Not even in the slightest. I actively try to make my films apolitical. I have my political beliefs, and [it's] probably not too surprising to you what they are, but I don't think it should matter what I believe. I think the beauty of film is that films have the ability to unite people. I think films have the ability to create dialogue, to provoke conversation, and if you're just preaching to the choir, then what are you doing? I've always tried to make my films apolitical to allow everyone to come to the table, to really have a discussion. Especially in this world, where everything is so polarized and everything is so fractured, I think film has the ability to unite.
Does it turn out that making a documentary is a lot different than making a feature film?
I mean, I'm used to being out in the middle of nowhere in Mexico alone shooting myself, and taking sounds and downloading my footage and doing stuff like that. That's my background. So, to walk on a film set and have whole departments that do all those things and have 100-plus people and all this stuff, that was definitely a strange thing at first. But at the end of the day, it's storytelling. I think the most transferrable thing, at least for the docs that I make, is the bedrock of them is trust.
It's developing that trust with your subjects so that they can be themselves so you can capture those very human moments, those surprising moments, those confounding moments, those too intimate moments. I found that working with actors it was very important to developing that trust and that rapport so that they could feel comfortable to make mistakes, to improvise, to speak out and to challenge me and vice versa. A mentor of mine in the film world once said that if you ended with the story you started with, then you weren't listening along the way.
That’s a great line.
Yeah, I think that's good advice for life and I think it's good advice for filmmaking. And that's something that I've had to hold here every step along the way in my docs, and I tried to bring that into this process. Be open to the story changing. Obviously, you're working off of a script, so it's a different thing, but still within that, create an environment where accidents can happen, where stuff can unfold.

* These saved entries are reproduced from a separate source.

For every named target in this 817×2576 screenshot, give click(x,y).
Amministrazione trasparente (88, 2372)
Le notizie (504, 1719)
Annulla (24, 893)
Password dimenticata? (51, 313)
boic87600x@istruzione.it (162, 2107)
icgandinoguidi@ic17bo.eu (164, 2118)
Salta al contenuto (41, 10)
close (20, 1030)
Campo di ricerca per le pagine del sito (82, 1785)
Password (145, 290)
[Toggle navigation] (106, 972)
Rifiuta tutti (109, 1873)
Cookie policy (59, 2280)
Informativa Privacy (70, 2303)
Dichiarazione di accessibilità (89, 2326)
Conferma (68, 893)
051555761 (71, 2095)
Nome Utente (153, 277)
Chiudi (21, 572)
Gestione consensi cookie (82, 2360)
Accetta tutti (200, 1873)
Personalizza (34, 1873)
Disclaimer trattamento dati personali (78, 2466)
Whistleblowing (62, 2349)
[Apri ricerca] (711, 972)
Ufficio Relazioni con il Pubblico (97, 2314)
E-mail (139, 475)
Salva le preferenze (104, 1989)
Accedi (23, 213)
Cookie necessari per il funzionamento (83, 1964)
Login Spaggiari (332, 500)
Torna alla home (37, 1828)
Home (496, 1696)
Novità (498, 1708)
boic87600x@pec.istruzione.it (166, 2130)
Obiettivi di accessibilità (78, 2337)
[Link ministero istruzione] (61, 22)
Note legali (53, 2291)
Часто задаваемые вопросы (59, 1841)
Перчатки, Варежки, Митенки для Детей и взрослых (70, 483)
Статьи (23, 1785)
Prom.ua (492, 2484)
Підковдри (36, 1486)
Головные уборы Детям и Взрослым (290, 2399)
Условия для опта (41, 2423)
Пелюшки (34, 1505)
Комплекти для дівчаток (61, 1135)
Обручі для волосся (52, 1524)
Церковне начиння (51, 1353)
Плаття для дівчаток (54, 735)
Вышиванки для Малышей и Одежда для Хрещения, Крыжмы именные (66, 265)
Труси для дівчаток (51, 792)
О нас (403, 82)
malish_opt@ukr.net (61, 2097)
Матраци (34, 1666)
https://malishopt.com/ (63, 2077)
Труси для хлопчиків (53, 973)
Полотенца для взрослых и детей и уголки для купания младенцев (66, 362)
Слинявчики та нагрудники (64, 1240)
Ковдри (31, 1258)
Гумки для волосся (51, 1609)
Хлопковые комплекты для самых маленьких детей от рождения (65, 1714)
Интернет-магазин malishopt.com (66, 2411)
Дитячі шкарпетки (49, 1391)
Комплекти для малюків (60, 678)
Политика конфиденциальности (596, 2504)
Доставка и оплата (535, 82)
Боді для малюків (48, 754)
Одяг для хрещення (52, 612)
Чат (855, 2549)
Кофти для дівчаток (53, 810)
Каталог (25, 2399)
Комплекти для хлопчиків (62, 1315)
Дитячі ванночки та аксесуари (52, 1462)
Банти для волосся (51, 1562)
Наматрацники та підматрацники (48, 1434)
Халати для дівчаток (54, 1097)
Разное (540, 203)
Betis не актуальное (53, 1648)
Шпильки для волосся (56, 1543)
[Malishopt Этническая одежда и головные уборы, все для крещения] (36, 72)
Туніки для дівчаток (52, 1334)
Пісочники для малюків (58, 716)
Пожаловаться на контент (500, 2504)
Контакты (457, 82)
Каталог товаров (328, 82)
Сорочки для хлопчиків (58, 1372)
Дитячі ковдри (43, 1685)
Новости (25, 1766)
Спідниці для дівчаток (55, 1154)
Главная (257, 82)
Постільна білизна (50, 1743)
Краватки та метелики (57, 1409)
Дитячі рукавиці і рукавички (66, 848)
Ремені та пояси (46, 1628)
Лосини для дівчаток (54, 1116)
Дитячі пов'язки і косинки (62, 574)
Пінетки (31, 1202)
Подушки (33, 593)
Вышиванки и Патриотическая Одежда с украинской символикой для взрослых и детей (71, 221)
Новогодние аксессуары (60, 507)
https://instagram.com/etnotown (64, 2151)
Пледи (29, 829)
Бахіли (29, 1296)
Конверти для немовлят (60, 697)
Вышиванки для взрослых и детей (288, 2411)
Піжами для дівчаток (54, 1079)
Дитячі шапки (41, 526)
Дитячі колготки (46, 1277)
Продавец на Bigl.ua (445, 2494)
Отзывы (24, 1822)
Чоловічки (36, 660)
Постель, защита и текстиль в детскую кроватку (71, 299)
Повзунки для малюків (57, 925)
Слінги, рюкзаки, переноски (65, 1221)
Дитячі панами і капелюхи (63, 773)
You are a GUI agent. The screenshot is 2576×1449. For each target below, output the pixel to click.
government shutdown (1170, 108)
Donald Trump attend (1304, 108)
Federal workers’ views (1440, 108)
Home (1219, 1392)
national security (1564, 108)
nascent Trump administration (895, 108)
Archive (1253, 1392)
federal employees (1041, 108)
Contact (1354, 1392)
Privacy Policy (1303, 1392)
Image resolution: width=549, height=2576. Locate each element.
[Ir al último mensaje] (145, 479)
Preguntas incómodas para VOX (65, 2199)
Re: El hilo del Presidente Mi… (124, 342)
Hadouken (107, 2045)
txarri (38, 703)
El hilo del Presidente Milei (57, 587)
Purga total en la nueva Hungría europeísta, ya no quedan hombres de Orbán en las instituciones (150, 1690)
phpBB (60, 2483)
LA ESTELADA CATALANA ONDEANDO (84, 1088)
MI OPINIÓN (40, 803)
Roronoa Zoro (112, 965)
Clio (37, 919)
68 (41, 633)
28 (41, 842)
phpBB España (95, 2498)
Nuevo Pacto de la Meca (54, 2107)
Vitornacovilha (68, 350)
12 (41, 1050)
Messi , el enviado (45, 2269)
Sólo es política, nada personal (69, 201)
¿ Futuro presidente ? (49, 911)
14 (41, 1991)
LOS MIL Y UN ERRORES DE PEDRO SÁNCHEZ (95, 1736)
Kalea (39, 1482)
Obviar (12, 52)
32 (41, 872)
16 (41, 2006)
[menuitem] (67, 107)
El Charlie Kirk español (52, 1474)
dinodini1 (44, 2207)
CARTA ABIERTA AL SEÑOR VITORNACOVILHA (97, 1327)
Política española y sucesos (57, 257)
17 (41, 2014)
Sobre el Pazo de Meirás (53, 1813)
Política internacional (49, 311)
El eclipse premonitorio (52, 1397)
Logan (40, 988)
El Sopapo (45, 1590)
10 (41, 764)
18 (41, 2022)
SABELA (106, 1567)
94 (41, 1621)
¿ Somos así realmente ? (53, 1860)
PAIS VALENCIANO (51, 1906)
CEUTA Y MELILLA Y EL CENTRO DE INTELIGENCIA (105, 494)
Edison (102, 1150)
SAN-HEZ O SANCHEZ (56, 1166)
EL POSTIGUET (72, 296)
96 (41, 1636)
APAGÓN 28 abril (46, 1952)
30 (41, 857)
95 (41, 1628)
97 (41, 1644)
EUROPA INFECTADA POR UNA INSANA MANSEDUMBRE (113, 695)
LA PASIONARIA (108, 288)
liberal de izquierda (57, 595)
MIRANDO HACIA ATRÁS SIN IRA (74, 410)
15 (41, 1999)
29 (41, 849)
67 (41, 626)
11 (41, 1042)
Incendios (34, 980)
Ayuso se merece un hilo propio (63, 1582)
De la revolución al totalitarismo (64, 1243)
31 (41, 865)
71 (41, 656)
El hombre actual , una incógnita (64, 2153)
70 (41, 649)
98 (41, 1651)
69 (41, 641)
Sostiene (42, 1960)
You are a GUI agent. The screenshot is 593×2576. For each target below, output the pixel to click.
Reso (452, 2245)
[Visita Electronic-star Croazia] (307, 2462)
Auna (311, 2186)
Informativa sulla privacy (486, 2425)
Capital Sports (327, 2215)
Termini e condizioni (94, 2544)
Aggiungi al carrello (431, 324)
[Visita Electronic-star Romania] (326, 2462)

Did the experience make you want to do more narrative films?
I just want to keep telling stories. I want to keep telling stories that matter to me, and whether that's in the form of narrative or doc, I think the world is malleable, and the world is changing, and I try to make my docs feel like narratives. I tried to make my narrative feel like a doc, and I think it's a really exciting time to be making films, and I feel extraordinarily lucky to be able to do what I do.
It’s been a really popular year for documentaries. Do you think there’s a reason they’re in the zeitgeist?
Definitely box office-wise for docs, it's been a crazy year. I think we're definitely living in a golden age of documentaries for a whole variety of reasons. More and more people watching them, there's the avenues through which documentaries are being disseminated [that] has been democratized to some degree, so there's more outlets, there's more ways to get your films out there. It used to be, you'd go to Sundance, and you get bought by HBO, and that's it. There's so many different ways of getting your film out there these days, so I think it's a really exciting time.